IPL ALL-TIME RECORDS
Every major batting and bowling record from 18 seasons of the Indian Premier League — 1,100+ matches, ball-by-ball data.
IPL ALL-TIME RECORDS: THE COMPLETE STATISTICAL ARCHIVE
Across 18 seasons and over 1,000 matches, the Indian Premier League has produced some of the most extraordinary individual and team performances in cricket history. From Chris Gayle's devastating 175 not out to Lasith Malinga's clinical death bowling mastery, IPL records tell the story of T20 cricket's evolution from an experimental format to the most watched league in world sport.

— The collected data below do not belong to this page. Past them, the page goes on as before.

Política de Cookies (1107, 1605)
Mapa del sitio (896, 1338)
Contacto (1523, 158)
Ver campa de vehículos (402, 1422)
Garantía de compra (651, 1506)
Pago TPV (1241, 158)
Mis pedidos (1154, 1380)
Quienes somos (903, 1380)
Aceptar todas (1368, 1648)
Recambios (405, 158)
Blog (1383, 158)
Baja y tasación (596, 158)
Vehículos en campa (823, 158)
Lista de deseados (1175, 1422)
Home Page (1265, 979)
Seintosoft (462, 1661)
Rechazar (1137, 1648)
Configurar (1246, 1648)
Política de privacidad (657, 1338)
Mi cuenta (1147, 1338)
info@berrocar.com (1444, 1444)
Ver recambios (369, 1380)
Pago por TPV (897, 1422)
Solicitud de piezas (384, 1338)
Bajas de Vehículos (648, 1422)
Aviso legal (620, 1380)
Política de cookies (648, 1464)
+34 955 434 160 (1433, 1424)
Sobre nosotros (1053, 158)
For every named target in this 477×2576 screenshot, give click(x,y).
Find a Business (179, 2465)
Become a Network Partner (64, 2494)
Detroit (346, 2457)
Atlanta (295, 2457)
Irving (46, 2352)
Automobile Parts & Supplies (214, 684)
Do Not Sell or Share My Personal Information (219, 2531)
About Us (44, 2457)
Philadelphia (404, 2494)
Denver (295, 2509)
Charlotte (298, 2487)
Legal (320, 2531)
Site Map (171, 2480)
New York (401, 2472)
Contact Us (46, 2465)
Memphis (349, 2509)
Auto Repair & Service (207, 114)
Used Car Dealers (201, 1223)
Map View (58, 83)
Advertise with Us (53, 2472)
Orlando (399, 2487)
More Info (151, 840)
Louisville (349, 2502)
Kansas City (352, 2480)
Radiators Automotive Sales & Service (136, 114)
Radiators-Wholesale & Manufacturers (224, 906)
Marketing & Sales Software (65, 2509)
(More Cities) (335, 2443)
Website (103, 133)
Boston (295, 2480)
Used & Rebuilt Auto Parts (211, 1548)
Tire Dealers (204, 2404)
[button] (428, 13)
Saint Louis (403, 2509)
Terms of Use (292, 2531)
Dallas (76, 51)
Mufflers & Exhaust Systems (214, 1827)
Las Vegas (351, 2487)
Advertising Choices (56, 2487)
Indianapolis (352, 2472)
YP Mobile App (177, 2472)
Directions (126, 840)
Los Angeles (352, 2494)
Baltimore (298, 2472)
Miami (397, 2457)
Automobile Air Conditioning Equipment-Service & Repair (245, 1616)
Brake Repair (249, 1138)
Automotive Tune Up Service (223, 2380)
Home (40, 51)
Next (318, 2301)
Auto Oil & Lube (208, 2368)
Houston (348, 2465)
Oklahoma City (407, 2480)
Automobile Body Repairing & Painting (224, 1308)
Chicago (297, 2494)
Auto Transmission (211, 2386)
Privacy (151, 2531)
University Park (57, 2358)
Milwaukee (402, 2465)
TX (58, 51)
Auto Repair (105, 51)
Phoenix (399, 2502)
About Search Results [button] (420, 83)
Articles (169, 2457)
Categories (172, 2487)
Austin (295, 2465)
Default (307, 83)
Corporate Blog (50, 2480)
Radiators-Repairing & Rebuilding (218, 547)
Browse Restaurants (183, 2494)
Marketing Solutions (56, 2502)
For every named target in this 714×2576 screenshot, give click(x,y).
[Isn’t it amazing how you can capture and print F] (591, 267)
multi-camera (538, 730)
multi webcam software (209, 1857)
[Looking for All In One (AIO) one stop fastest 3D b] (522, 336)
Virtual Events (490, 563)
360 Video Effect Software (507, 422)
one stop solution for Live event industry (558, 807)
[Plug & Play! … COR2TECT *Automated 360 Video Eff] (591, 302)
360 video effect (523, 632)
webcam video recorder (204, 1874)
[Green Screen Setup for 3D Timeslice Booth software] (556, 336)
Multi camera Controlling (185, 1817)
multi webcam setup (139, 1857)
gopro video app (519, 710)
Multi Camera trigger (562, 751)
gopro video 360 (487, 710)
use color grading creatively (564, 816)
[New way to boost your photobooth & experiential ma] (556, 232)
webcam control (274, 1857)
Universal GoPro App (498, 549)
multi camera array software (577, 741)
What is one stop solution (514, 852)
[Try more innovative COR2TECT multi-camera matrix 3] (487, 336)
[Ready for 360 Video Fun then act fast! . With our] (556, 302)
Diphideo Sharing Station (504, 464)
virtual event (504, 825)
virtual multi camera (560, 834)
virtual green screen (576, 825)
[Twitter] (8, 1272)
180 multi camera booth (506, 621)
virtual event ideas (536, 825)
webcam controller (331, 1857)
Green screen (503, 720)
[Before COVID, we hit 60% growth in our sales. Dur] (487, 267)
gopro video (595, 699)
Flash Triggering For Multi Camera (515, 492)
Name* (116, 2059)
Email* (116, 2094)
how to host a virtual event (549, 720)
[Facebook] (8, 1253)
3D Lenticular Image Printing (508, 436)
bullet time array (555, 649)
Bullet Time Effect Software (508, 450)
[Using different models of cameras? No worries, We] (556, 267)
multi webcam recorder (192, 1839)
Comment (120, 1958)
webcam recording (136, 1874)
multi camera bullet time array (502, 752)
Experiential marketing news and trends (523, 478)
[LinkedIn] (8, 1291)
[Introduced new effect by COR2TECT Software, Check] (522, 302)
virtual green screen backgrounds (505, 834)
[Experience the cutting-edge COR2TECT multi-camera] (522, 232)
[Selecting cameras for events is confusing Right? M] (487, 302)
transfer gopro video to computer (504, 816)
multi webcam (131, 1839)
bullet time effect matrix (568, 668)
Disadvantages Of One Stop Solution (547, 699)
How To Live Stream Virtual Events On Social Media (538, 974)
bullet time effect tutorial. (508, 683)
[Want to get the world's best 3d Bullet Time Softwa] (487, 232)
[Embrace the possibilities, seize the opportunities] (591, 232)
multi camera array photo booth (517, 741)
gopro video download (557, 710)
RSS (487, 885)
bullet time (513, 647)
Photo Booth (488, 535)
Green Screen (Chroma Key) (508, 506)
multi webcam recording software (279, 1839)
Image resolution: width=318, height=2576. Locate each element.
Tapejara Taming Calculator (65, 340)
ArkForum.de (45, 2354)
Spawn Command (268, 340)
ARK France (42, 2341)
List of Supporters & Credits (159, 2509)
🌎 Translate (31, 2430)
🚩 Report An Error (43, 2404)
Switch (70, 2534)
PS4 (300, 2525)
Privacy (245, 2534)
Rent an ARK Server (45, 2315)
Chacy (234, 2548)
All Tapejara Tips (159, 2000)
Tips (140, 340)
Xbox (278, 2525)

CricMind.ai tracks every IPL record across batting, bowling, fielding, and team categories — going beyond simple leaderboards to provide context, historical progression, and AI-powered analysis of what makes certain records so difficult to break.
BATTING RECORDS: THE EVOLUTION OF RUN-SCORING
IPL batting records reflect the format's transformation. In the early seasons (2008-2012), a score of 150 was considered competitive. By 2024, teams regularly post 200+ totals, and the highest team score stands at 287/3 by RCB against PBKS in 2013 — still unbroken after over a decade. The evolution has been driven by improved batting techniques, better bats, shorter boundaries, and the impact player rule.
Virat Kohli holds the most runs in IPL history with over 8,000 career runs, a testament to extraordinary consistency across 17+ seasons. His 2016 season — 973 runs in a single campaign — remains the gold standard for individual batting performance. The record appears almost unbreakable given the growing competitive depth of IPL bowling attacks.
BOWLING RECORDS: THE UNSUNG HEROES
Bowling records in IPL are among the hardest to achieve. Taking wickets consistently in a batsman-dominated format requires exceptional skill, adaptability, and nerve. Yuzvendra Chahal and Dwayne Bravo hold the record for most IPL wickets, each with 180+ career wickets — achievements that took over a decade of consistent performance.
The best individual bowling figures remain challenging to improve upon. Alzarri Joseph's 6/12 for MI against SRH in 2019 is the best bowling performance in IPL history. In T20 cricket, five-wicket hauls are exceptionally rare — a bowler only gets 24 balls per match, and conditions increasingly favour batsmen. A five-wicket haul in IPL is roughly equivalent to a century in Test cricket in terms of rarity and impact.
WHY SOME RECORDS MAY NEVER BE BROKEN
Several IPL records have stood for over a decade and may be permanent. Chris Gayle's 175* (66 balls, 13 sixes, 21 fours) from 2013 is the highest individual score in any T20 match globally. The combination of power, timing, and favourable bowling conditions that produced this innings is nearly impossible to replicate in modern IPL where bowling attacks are significantly stronger.
Similarly, Kohli's 973 runs in 2016 required averaging over 81 across an entire season. No other player has come within 80 runs of this mark. The increasing depth of IPL bowling — where even mid-table teams have two or three international-quality fast bowlers — makes sustained high scoring harder than ever.
CricMind tracks not just the current records but also the trajectory of near-misses. How close has anyone come to breaking each record? Is the trend moving toward or away from the record being broken? This analytical context makes CricMind's records section uniquely valuable for cricket fans and analysts.